The “ghoul” you see above is no fleeting apparition: it’s a mouse cell labelled to reveal its microtubules, which are dynamic filaments involved in cellular structure, transport, and motility. Graduate student Victor DeBarros captured this image a couple of years ago in the NIH-supported lab of Randall Duncan at the University of Delaware, Newark, as part of research on the rare skeletal disorder metatropic dysplasia (MD).

MD is caused by a spontaneous mutation in the gene that codes for TRPV4, a protein that’s part of a channel that helps to regulate calcium levels within the cell. If the channel allows too much calcium into cartilage progenitor cells, called chondrocytes, it interferes with their ability to form the template used to build the skeleton. In lab studies involving cells from MD patients, the University of Delaware lab meticulously characterized the effects of mutated TRPV4, leading to a hypothesis that microtubules that interact with the protein may play a role in dysregulating calcium flow.
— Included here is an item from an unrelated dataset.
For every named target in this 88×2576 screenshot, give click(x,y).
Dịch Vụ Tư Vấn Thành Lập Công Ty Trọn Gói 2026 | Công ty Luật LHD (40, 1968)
So, DeBarros was asked to investigate that hypothesis using a mouse cell line that serves as a valuable laboratory model for studying chondrocytes. As part of his experiments, DeBarros used a confocal microscope to produce this image, in which antibodies tagged with fluorescent markers outline a healthy cell’s cobweb-like pattern of microtubules.

DeBarros is still putting finishing touches on his research exploring the possible role of microtubules in MD. But the young researcher already has one positive outcome to report: his image was among those chosen for the University of Delaware’s 2017 Art in Science exhibit. Congrats, Victor. And Happy Halloween, everyone!